Lovers, beware: Valentine’s Day trinkets not all safe
Those looking for gifts to give to their loved ones are advised to think carefully before buying those bracelet charms with heart-shaped metal pendants that are sold cheaply around Metro Manila—more so, if you are low on cash.
A consumer group that regularly tracks toxins in consumer products said Monday it had found dangerously high levels of the toxic metals lead and cadmium in most of the trinkets they sampled among those sold in Divisoria and Quiapo.
Using a portable X-ray fluorescence device to screen samples of items for sale, EcoWaste Coalition found that eight of the 12 bracelets it had examined were made of 15- to 32-percent cadmium and 3.5- to 36-percent lead.
With Philippine regulation still lacking, the group said the European Union’s limit for cadmium and lead content in jewelry was at 0.01 percent and 0.05 percent by weight, respectively.

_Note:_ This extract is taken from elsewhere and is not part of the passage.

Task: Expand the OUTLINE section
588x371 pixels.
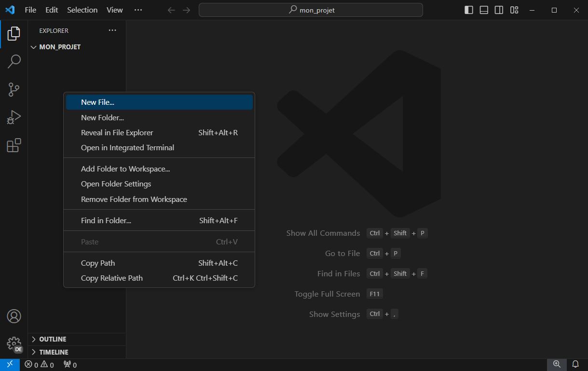Action: tap(53, 339)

The 12 sampled bracelets were bought from fashion jewelry vendors in Divisoria and Quiapo for P40 to P150 each, the group reported.
Some may be fatal
Thony Dizon, coordinator of EcoWaste Coalition’s Project Protect, said the cadmium and lead were detected mostly in heart-shaped pendants used in bracelets.
Cadmium is a known carcinogenic substance especially when ingested. Lead is also a highly toxic substance that even in very low levels of exposure can bring about disabilities and organ failure.

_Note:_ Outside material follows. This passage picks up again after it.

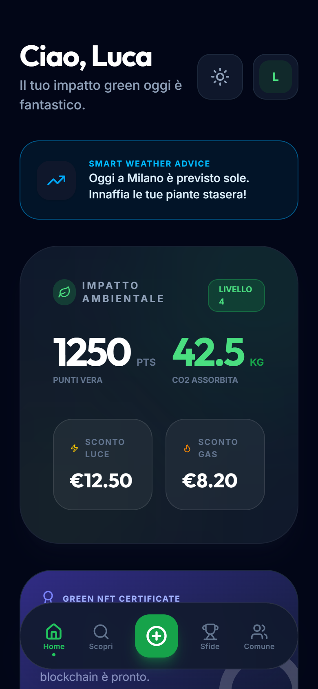Tap the green leaf Impatto Ambientale icon
This screenshot has width=318, height=689.
tap(64, 292)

Some may even cause death.
Dizon said the pendants were small enough for young children to swallow by mistake.
“The pendant with the highest lead content is about the size of the M&M chocolate candies,” he said.

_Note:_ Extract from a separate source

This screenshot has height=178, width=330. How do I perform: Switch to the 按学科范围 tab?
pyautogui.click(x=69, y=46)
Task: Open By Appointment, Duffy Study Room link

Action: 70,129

“While jewelry isn’t made for young children, it’s possible for these attractive articles or their components to land on children’s curious hands,” Dizon stressed. “Cadmium and lead can enter their developing bodies when they place their hands or objects in their mouths.”
EcoWaste Coalition urged Philippine authorities to regulate the use of toxic metals in jewelry as their counterparts in Europe and the United States have done.
They should also require manufacturers to properly label the items to help consumers identify which products are safe, it said.
“The fact that the other four jewelry samples were negative for cadmium or lead is concrete proof that it’s possible to make products free of these toxic metals,” Dizon said.